:: TASK TO CARRY OUT ::
From the entries, return every line where the string "will" shows up.

:: PROVIDED ENTRIES ::
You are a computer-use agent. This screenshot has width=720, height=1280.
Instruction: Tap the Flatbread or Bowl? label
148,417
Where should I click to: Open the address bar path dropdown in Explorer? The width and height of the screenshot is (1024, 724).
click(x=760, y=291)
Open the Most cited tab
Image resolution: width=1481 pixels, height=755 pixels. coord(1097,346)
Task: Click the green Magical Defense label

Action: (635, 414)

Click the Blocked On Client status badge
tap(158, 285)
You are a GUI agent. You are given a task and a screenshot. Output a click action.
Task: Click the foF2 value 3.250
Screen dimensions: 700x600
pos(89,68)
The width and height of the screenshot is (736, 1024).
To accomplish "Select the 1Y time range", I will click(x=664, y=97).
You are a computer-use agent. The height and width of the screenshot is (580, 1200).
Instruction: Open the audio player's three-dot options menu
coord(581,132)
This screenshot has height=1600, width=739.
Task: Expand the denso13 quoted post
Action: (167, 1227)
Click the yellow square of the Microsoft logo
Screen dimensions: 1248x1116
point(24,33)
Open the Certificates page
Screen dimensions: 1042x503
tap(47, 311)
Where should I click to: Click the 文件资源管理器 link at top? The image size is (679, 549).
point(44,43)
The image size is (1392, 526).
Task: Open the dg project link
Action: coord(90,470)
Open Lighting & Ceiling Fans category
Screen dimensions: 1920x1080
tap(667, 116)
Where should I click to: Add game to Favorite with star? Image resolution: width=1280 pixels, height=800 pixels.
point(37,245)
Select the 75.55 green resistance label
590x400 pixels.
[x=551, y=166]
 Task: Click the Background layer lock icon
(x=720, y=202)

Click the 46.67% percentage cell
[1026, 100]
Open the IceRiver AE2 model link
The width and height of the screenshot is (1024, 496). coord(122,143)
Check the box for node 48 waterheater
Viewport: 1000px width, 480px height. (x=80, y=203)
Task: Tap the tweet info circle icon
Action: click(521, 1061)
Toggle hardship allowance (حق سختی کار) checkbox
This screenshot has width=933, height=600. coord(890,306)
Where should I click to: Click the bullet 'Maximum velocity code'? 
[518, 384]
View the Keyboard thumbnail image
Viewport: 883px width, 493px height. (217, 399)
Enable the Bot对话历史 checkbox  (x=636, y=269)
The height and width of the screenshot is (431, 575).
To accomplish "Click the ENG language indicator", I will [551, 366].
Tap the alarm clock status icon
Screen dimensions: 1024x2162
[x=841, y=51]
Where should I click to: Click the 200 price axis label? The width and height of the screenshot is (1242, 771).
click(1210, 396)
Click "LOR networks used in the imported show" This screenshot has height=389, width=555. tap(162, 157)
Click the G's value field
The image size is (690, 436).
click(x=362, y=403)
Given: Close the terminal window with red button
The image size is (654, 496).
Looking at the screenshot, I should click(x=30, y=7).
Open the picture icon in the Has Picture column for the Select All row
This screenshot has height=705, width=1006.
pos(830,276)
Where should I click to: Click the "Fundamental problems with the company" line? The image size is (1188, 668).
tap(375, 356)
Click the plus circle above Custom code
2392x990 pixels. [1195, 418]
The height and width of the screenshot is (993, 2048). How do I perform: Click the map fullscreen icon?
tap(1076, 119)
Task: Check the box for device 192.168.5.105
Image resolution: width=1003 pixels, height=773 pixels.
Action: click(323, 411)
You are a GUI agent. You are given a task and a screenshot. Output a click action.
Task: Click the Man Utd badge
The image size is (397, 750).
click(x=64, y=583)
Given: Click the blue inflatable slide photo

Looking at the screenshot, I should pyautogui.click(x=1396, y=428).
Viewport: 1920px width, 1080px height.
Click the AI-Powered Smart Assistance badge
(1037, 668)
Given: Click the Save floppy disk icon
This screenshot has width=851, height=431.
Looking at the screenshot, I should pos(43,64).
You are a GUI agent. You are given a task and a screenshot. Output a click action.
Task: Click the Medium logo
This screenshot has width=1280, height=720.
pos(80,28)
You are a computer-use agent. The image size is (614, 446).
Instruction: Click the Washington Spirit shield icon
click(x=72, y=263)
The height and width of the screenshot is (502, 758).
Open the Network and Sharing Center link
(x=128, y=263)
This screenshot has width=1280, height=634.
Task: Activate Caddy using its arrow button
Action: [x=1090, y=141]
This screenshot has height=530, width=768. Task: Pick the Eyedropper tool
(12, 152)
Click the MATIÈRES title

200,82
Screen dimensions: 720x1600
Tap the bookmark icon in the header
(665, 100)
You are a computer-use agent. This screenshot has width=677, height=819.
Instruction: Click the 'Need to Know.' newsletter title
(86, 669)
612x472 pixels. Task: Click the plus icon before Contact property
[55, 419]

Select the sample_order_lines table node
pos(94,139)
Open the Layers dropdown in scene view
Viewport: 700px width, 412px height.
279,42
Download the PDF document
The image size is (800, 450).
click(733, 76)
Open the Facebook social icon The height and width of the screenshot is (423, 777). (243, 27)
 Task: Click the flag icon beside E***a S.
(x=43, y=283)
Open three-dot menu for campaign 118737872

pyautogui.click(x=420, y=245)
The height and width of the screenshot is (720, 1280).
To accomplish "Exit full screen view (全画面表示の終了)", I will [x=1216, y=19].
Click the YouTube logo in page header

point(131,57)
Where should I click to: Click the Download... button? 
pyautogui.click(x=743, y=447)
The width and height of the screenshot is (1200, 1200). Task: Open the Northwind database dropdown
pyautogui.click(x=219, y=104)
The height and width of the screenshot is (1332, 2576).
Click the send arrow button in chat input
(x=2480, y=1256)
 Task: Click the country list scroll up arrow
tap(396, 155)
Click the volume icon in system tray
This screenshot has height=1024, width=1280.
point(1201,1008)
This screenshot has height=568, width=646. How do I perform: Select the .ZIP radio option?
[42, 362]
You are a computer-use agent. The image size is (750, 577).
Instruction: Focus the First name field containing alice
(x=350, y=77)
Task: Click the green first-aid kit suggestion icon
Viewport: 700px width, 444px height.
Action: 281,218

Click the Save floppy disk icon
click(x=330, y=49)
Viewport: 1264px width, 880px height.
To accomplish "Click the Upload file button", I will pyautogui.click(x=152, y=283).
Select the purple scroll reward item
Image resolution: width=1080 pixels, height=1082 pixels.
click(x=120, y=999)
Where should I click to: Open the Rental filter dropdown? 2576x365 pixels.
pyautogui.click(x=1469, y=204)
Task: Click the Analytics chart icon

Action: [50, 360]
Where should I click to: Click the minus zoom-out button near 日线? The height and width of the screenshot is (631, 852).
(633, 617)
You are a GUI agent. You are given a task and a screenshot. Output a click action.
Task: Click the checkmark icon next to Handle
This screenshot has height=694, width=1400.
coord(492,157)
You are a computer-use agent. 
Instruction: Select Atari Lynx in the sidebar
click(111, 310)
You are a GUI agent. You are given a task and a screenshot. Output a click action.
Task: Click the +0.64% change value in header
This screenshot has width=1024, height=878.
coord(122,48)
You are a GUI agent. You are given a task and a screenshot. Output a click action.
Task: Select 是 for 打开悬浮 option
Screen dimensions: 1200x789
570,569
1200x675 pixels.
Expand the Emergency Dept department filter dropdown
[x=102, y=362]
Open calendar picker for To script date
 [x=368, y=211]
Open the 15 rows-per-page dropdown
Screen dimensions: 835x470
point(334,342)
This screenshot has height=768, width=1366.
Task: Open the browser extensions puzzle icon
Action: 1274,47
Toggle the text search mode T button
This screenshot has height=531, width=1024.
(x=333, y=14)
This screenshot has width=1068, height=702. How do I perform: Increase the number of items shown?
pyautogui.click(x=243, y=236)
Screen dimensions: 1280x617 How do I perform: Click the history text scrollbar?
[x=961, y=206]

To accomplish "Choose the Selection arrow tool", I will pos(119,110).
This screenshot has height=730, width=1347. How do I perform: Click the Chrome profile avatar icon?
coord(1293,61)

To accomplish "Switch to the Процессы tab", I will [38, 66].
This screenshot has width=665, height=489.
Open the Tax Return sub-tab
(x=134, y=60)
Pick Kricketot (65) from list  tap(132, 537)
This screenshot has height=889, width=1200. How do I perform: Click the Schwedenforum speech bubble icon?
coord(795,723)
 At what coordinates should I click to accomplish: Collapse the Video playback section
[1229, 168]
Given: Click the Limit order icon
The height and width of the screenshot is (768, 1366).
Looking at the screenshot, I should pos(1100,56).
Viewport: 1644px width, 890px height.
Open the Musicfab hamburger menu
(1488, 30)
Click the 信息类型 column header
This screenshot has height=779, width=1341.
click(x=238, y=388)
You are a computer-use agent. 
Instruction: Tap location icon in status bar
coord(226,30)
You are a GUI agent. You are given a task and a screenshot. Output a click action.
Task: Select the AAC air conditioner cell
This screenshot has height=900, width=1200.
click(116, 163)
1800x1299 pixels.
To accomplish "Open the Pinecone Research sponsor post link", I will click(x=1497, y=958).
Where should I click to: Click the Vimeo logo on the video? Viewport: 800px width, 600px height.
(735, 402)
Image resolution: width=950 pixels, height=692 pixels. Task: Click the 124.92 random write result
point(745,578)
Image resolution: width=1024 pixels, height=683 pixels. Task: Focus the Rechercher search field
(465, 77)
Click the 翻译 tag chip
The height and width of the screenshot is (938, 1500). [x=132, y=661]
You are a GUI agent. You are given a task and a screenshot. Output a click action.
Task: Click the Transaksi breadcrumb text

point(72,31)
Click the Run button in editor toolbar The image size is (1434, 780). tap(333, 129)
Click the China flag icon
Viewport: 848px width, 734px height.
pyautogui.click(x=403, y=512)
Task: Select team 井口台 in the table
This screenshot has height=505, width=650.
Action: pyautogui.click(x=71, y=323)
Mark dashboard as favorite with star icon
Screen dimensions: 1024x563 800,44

:: REPLY TO THE EXERCISE ::
To accomplish "Select the 1Y time range", I will click(x=664, y=97).
To accomplish "Click the ENG language indicator", I will [551, 366].
To accomplish "Exit full screen view (全画面表示の終了)", I will [x=1216, y=19].
To accomplish "Click the Upload file button", I will pyautogui.click(x=152, y=283).
To accomplish "Choose the Selection arrow tool", I will pos(119,110).
To accomplish "Switch to the Процессы tab", I will [38, 66].
To accomplish "Open the Pinecone Research sponsor post link", I will click(x=1497, y=958).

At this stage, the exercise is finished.